Justice Barbara Madsen
OLYMPIA, Wash. (Legal Newsline)-Although Washington inmates are entitled to government records, prison officials can keep those papers from prisoners if the information is considered contraband, the state Supreme Court ruled Thursday.
In a 5-4 high court ruling could affect the flow of information to Washingtonians behind bars, analysts said.
The case came after a Public Records Act request from Michael B. Livingston, who was serving time for armed robbery, was denie.
He sought training records of a corrections officer.
Although the state Department of Corrections complied with the request, the papers were intercepted in the mailroom of the Cedar Creek Corrections Center in Littlerock, Wash.
Prison officials told Livingston he could not receive records about Department of Corrections employees. He could, however, have the records forwarded to someone else who was not in custody.
Livingston sued, claiming the Corrections Department was improperly using its mail rule to block lawful requests for public records.
The Supreme Court ruled against him, saying the Department of Corrections fulfilled its responsibility under the Public Records Act when the records were mailed to Livingston.

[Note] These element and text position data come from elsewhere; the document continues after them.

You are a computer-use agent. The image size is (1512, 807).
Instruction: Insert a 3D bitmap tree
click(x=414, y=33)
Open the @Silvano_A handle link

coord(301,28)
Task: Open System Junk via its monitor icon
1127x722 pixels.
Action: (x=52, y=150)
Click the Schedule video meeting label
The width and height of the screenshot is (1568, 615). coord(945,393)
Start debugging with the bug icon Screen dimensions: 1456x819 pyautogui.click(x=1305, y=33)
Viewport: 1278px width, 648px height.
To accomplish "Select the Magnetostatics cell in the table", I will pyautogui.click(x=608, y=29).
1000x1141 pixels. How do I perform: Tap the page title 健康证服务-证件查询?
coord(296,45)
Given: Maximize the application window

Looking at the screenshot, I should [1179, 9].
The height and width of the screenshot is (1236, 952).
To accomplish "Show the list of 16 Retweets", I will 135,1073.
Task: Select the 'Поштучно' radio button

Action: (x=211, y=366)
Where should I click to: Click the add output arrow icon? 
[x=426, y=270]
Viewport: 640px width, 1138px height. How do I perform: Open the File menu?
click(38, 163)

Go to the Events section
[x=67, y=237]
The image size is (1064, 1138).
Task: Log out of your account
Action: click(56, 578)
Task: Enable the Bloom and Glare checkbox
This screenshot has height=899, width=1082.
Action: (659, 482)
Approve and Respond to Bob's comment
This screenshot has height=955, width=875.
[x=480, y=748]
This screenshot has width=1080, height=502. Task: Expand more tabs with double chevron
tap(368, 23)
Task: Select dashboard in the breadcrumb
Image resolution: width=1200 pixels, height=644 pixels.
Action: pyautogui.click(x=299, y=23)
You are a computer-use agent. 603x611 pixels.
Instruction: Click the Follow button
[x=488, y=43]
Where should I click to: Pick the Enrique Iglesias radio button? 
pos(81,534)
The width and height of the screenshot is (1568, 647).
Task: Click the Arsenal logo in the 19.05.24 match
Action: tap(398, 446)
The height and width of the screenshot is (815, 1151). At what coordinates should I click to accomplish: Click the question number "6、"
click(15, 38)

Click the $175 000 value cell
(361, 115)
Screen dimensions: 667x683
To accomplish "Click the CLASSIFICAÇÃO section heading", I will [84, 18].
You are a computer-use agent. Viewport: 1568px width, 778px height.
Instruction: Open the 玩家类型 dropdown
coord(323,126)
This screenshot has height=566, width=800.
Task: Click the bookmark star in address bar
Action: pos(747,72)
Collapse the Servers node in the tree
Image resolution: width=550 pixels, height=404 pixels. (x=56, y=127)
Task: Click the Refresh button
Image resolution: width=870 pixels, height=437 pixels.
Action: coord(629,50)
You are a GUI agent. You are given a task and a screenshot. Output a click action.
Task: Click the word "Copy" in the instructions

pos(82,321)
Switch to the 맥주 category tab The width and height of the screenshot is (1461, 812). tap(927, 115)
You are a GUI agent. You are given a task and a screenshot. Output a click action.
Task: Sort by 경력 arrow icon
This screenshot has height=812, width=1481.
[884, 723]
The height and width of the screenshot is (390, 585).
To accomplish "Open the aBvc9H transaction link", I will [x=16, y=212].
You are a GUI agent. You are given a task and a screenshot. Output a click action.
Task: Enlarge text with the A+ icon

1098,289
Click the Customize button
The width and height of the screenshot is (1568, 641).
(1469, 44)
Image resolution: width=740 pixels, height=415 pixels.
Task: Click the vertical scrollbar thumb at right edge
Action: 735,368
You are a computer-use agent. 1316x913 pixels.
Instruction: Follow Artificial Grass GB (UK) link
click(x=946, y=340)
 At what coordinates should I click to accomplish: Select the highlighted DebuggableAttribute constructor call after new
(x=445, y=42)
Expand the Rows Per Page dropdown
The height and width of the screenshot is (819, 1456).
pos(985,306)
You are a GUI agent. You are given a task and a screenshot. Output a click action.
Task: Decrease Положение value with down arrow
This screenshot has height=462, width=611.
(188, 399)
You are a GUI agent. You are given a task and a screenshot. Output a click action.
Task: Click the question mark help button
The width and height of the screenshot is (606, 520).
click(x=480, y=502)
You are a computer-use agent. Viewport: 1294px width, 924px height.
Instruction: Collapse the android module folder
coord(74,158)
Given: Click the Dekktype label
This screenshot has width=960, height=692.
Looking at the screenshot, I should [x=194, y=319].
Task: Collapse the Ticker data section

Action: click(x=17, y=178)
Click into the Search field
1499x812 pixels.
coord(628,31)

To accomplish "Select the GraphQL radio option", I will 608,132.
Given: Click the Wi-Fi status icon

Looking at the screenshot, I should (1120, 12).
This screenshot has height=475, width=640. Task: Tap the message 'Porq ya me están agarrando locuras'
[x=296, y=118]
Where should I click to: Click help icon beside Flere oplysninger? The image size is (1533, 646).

"The Public Records Act does not limit the department's discretion in prohibiting entry of public records that it reasonably deems inappropriate in a prison setting," Justice Barbara Madsen wrote for the majority.
The majority opinion was signed by Chief Justice Gerry Alexander and Justices Bobbe Bridge, Mary Fairhurst and Charles Johnson.
A dissenting opinion by Justice James Johnson said prison rules should not be able to block requests under the Public Records Act.
"Since making records available and withholding them are mutually incompatible, the laws conflict, and the Public Records Act controls," Johnson wrote.
The case is No. 79608-4, Livingston v. Cedeno.